Rewrite every line of the listing below as a numbered list, leaving out any blank lines.

Start of Listing

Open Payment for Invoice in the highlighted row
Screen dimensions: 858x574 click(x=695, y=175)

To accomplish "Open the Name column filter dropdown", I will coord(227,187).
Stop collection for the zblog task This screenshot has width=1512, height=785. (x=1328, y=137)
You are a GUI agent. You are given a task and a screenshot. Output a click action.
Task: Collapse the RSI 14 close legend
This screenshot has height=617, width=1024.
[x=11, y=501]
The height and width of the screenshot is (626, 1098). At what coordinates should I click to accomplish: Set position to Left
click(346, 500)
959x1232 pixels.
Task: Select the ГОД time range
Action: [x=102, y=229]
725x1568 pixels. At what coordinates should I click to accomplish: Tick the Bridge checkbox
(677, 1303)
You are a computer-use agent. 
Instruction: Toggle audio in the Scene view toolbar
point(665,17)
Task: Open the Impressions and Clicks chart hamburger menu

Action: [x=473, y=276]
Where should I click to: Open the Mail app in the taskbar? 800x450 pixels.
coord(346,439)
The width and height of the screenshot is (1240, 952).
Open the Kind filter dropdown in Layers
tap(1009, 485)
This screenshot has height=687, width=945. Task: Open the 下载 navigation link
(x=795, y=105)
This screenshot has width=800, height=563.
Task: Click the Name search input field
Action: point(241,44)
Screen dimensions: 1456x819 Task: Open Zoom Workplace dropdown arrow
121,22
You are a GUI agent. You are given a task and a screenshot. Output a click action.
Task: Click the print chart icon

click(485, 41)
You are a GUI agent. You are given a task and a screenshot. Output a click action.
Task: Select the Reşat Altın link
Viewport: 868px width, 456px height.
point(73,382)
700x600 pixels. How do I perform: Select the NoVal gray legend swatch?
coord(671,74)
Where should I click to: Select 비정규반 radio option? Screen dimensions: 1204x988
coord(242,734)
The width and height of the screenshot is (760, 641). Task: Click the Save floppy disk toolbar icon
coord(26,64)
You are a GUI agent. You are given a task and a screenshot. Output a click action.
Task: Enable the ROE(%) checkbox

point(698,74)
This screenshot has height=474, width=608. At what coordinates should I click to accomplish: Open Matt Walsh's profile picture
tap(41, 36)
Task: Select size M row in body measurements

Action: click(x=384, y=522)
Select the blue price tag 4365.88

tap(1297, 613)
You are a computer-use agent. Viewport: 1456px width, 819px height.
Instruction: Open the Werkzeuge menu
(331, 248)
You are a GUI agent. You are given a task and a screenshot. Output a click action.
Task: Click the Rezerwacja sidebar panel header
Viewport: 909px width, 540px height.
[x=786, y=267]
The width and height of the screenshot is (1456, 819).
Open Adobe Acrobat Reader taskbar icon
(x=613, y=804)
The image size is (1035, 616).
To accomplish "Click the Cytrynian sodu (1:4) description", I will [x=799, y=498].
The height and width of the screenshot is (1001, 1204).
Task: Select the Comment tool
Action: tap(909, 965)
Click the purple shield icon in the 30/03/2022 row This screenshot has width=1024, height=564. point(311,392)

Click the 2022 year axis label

End of Listing

_Answer for the task_
1. Open Payment for Invoice in the highlighted row
2. Screen dimensions: 858x574 click(x=695, y=175)
3. To accomplish "Open the Name column filter dropdown", I will coord(227,187).
4. Stop collection for the zblog task This screenshot has width=1512, height=785. (x=1328, y=137)
5. You are a GUI agent. You are given a task and a screenshot. Output a click action.
6. Task: Collapse the RSI 14 close legend
7. This screenshot has height=617, width=1024.
8. [x=11, y=501]
9. The height and width of the screenshot is (626, 1098). At what coordinates should I click to accomplish: Set position to Left
10. click(346, 500)
11. 959x1232 pixels.
12. Task: Select the ГОД time range
13. Action: [x=102, y=229]
14. 725x1568 pixels. At what coordinates should I click to accomplish: Tick the Bridge checkbox
15. (677, 1303)
16. You are a computer-use agent. 
17. Instruction: Toggle audio in the Scene view toolbar
18. point(665,17)
19. Task: Open the Impressions and Clicks chart hamburger menu
20. Action: [x=473, y=276]
21. Where should I click to: Open the Mail app in the taskbar? 800x450 pixels.
22. coord(346,439)
23. The width and height of the screenshot is (1240, 952).
24. Open the Kind filter dropdown in Layers
25. tap(1009, 485)
26. This screenshot has height=687, width=945. Task: Open the 下载 navigation link
27. (x=795, y=105)
28. This screenshot has width=800, height=563.
29. Task: Click the Name search input field
30. Action: point(241,44)
31. Screen dimensions: 1456x819 Task: Open Zoom Workplace dropdown arrow
32. 121,22
33. You are a GUI agent. You are given a task and a screenshot. Output a click action.
34. Task: Click the print chart icon
35. click(485, 41)
36. You are a GUI agent. You are given a task and a screenshot. Output a click action.
37. Task: Select the Reşat Altın link
38. Viewport: 868px width, 456px height.
39. point(73,382)
40. 700x600 pixels. How do I perform: Select the NoVal gray legend swatch?
41. coord(671,74)
42. Where should I click to: Select 비정규반 radio option? Screen dimensions: 1204x988
43. coord(242,734)
44. The width and height of the screenshot is (760, 641). Task: Click the Save floppy disk toolbar icon
45. coord(26,64)
46. You are a GUI agent. You are given a task and a screenshot. Output a click action.
47. Task: Enable the ROE(%) checkbox
48. point(698,74)
49. This screenshot has height=474, width=608. At what coordinates should I click to accomplish: Open Matt Walsh's profile picture
50. tap(41, 36)
51. Task: Select size M row in body measurements
52. Action: click(x=384, y=522)
53. Select the blue price tag 4365.88
54. tap(1297, 613)
55. You are a computer-use agent. Viewport: 1456px width, 819px height.
56. Instruction: Open the Werkzeuge menu
57. (331, 248)
58. You are a GUI agent. You are given a task and a screenshot. Output a click action.
59. Task: Click the Rezerwacja sidebar panel header
60. Viewport: 909px width, 540px height.
61. [x=786, y=267]
62. The width and height of the screenshot is (1456, 819).
63. Open Adobe Acrobat Reader taskbar icon
64. (x=613, y=804)
65. The image size is (1035, 616).
66. To accomplish "Click the Cytrynian sodu (1:4) description", I will [x=799, y=498].
67. The height and width of the screenshot is (1001, 1204).
68. Task: Select the Comment tool
69. Action: tap(909, 965)
70. Click the purple shield icon in the 30/03/2022 row This screenshot has width=1024, height=564. point(311,392)
71. Click the 2022 year axis label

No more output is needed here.